Further excavation of the cave system is planned, an undertaking that requires excavators who can squeeze through passages as narrow as 7 ½ inches and spend hours 100 feet underground. The original excavation team assembled for the Dinaledi Chamber in 2013 was made up of Feuerriegel and five other women, all of whom had paleoanthropology or archaeology backgrounds — and the caving skills critical to such an endeavor. Since then Feuerriegel, a caver who studies the upper limb structures of early humans, and other members of the team have returned for excavation of the Lesedi Chamber.
The new Lesedi fossils include the skull of an adult male that is more complete than one found in Dinaledi. The team has named the Lesedi skeleton Neo, and consider it more complete, too, than that of Lucy, the remains of an earlier species known as Australopithecus afarensis that were found in Ethiopia in 1974.
The specimens from Lesedi are similar to those from Dinaledi and are undoubtedly from the same species, said John Hawks, an associate professor of anthropology at the University of Wisconsin, Madison and an author on all three papers. Because determining the age of the Lesedi fossils could cause some damage to the Lesedi remains, researchers expect to begin that process after more fossils are collected. But team members believe that, based on the appearance and condition of the Lesedi fossils, that they fall within the same general time period as those of Dinaledi.
To establish an age of the Dinaledi fossils, scientists used a combination of techniques for both the bones and the surrounding sediments, including uranium series and electron spin resonance dating to examine teeth. Since other Australopithecus fossils have been found not far from the Rising Star Cave system, researchers had initially expected the Dinaledi fossils to be closer in age to those older ancestors — not from as recently as 236,000 to 335,000 years ago.
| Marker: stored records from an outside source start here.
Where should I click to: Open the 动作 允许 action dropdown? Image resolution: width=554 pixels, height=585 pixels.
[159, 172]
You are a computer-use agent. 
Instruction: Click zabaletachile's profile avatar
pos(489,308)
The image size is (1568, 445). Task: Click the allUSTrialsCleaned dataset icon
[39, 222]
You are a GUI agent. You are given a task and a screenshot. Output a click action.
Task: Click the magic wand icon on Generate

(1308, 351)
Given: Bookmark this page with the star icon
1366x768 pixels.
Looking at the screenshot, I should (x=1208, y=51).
The age indicates that Homo naledi may have survived for as long as 2 million years alongside other species of early humans in Africa. In the period in which Homo naledi is believed to have lived, known as the Middle Pleistocene, it was previously thought that only Homo sapiensexisted in Africa. That time is also characterized by the rise of what is considered “modern” human behavior in southern Africa, such as the use of complex tools and burial of the dead.
The Lesedi fossils will join those from the original Rising Star Cave expedition in a public display beginning May 25 at the Cradle of Humankind World Heritage Site near Johannesburg.